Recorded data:
╔══
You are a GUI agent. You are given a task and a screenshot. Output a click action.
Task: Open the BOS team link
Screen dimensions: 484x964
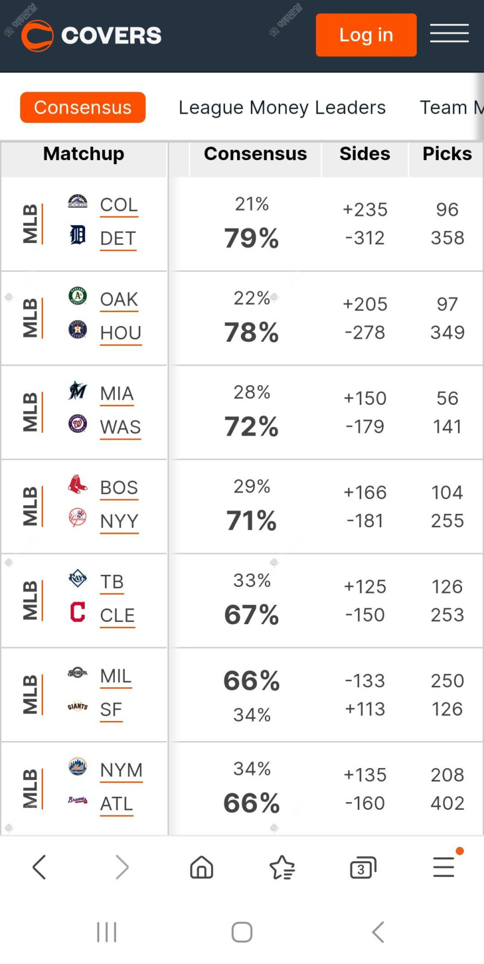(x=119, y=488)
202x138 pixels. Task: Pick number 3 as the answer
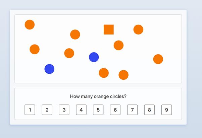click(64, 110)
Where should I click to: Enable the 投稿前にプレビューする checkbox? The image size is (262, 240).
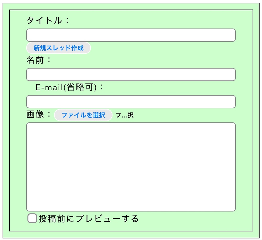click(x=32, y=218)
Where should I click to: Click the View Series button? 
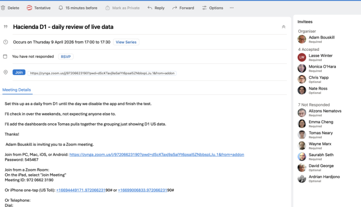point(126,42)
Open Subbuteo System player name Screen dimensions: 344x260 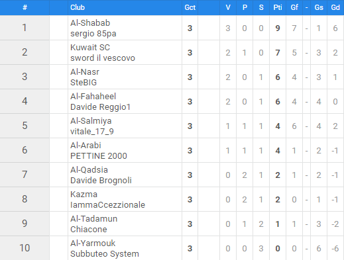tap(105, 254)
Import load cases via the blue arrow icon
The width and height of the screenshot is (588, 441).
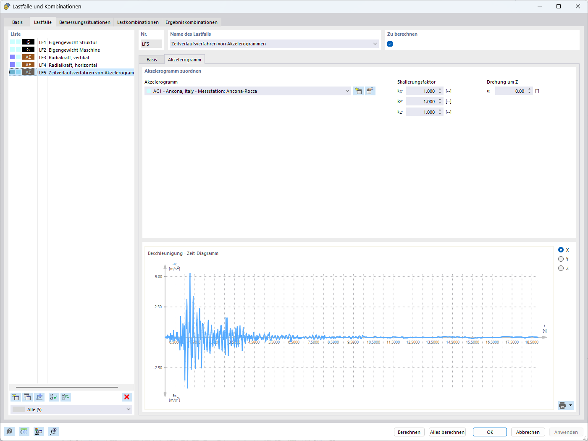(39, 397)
╚══
╔══
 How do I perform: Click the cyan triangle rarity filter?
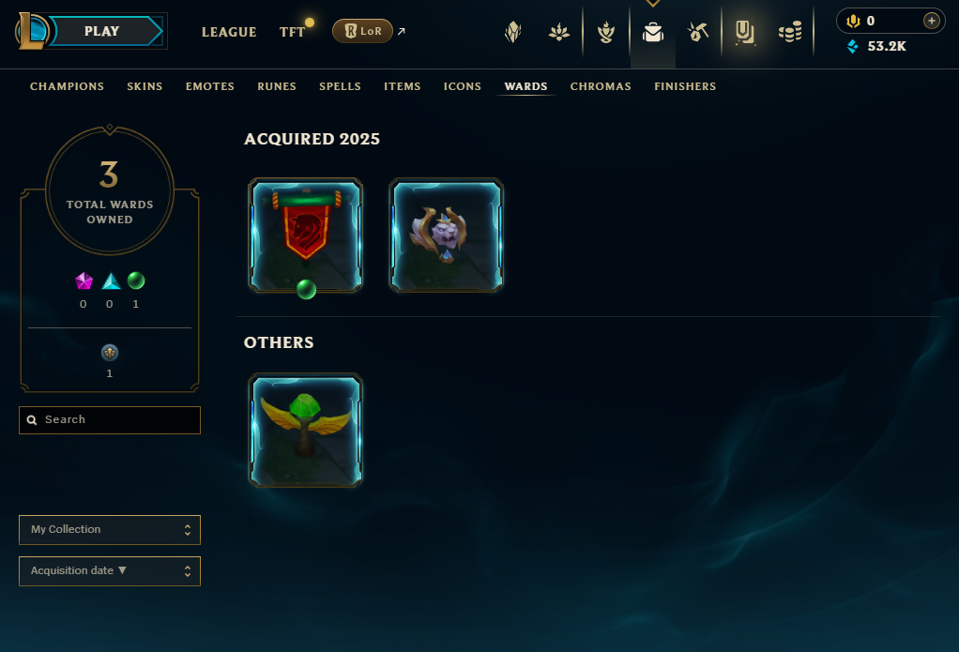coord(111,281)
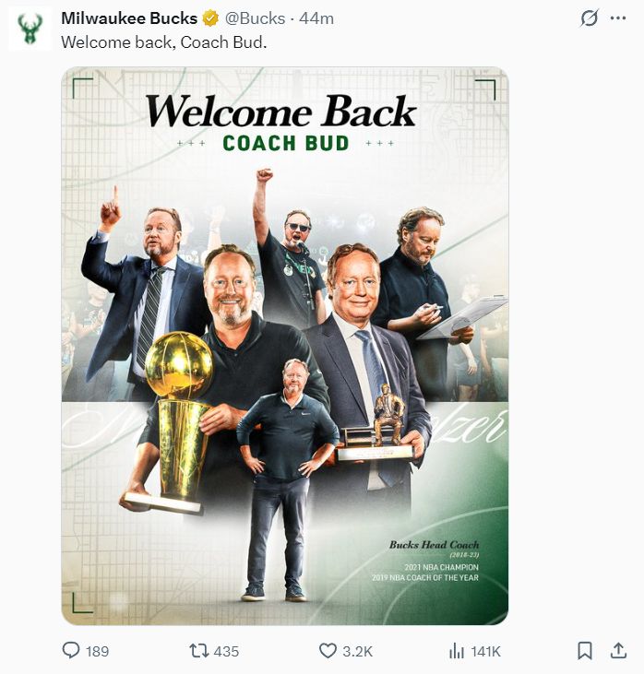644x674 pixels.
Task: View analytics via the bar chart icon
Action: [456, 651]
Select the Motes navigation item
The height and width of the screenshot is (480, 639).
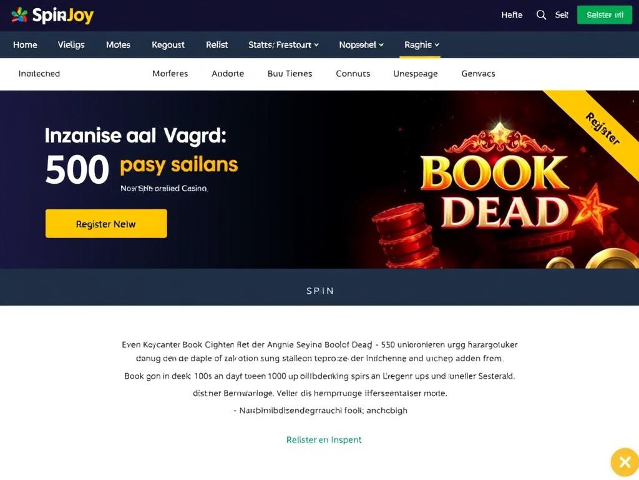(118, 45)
╚══
Please count the lines in the material above that contain the word "View", and give only the number.

2